_SELECTION_:
So they did. Heck even I got into it. One thing I did to “Believe In Zero” was to cover up all of the exposed nails or splintery plywood in the corner where we stored soda. Sure “no reasonable person is going to run their hand across these surfaces”, but hey, you never know, maybe someone spills a coffee and someone else slips on it, if it's just 10 minutes for me to fix it now, and I can be thinking about how I want to structure a module while I am doing it, why leave it?

Do you think that this workplace is the norm or the exception?

Being safe generally speaking requires being proactive - your place seems to be safe. Safetism is - if you follow the rules you can turn your brain off and all will be alright (TSA and the likes). In my experience - the safetism is the predominant attitude in the world.

Many ovens are made of a special high temperature ceramic fire-brick.

It's great at resisting heat, and is a decent insulator, but isn't very strong.

If you build an oven roof out of it, I could completely imagining some uninformed employee standing on the roof and having a foot fall through.

The fix is to redesign the oven to have a stronger roof, or to paint "NO STEP, NO STEP" all over the roof of the oven.

Gonna go out on a limb here and posit that the same number of incidents are happening at all Tesla facilities, it's just that Germany is more safety conscious and aware to the numbers. The operating climate has gotta be way different in Texas and China.
If you think California has inordinately lower safety standards to Germany, I've got a bridge to sell you.

That being said; yes, this has been an operating modal for Tesla from the beginning. California had to sanction and fine the company multiple times before they started operating lawfully and reasonably.

in the workplace? definitely
Well, you're wrong. No matter how you'd like to downvote me.
what contracts are the california workers on? someone who can be fired at any moment is not going to report a minor injury..
No, but they will certainly sue Tesla for copious sums of money via civil suits and worker's comp; if the company is operating unlawfully and at cause for their injury.

The perpetual "at will is abusive by design" argument doesn't apply to a) Good Faith covenant states and b) places where the reward for abuse far outweighs a continued employment.

_SET TASKS_:
(A) Copy a passage from the safety discussion, beginning at the words "That being said;" and ending after the words "to downvote me.".
(B) Condense the paragraph of the safety discussion that starts with "Being safe generally speaking" into a short list of its main points.
(C) According to the safety discussion, what material are many ovens made of?
Nothing in the entries is needed here.

Entries drawn from a collection
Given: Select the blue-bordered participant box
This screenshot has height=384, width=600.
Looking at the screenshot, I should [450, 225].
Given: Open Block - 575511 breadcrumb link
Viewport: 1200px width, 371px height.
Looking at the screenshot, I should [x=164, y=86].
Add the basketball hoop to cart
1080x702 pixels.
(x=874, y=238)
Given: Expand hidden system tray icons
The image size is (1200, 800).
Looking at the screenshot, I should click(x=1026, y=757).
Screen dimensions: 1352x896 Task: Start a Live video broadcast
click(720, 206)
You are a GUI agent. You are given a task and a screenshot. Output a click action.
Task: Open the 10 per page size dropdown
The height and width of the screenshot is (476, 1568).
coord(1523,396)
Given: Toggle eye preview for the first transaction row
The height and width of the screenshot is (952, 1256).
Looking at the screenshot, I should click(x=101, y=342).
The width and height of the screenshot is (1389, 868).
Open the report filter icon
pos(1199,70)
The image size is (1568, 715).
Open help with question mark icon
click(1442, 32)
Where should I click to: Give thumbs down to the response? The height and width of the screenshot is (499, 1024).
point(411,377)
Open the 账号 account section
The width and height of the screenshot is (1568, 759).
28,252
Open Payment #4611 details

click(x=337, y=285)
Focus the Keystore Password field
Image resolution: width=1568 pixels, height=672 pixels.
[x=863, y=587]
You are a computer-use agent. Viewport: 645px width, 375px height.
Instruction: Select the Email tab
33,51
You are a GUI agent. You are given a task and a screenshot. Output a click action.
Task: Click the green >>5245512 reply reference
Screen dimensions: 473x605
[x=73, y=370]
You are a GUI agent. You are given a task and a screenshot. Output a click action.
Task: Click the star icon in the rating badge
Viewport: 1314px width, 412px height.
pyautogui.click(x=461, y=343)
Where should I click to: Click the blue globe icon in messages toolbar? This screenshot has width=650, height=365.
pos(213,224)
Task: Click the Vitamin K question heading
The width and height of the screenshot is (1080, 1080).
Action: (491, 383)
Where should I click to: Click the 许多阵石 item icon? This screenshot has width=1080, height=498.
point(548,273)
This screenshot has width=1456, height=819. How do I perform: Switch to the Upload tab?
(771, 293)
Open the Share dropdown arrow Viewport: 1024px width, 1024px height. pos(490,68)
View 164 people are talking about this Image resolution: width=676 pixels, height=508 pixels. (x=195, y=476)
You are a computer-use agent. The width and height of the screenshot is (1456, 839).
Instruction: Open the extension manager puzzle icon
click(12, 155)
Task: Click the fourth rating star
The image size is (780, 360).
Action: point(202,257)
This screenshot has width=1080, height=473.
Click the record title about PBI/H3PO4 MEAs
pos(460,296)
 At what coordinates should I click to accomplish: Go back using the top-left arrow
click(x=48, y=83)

_TASK SOLUTIONS_:
(A)
That being said; yes, this has been an operating modal for Tesla from the beginning. California had to sanction and fine the company multiple times before they started operating lawfully and reasonably.

in the workplace? definitely
Well, you're wrong. No matter how you'd like to downvote me.

(B)
- Being safe generally requires being proactive, and the place being replied to seems safe.
- Safetism is the belief that following the rules lets you turn your brain off and everything will be fine, as with the TSA.
- In the writer's experience, safetism is the predominant attitude in the world.

(C) Many ovens are made of a special high-temperature ceramic fire-brick.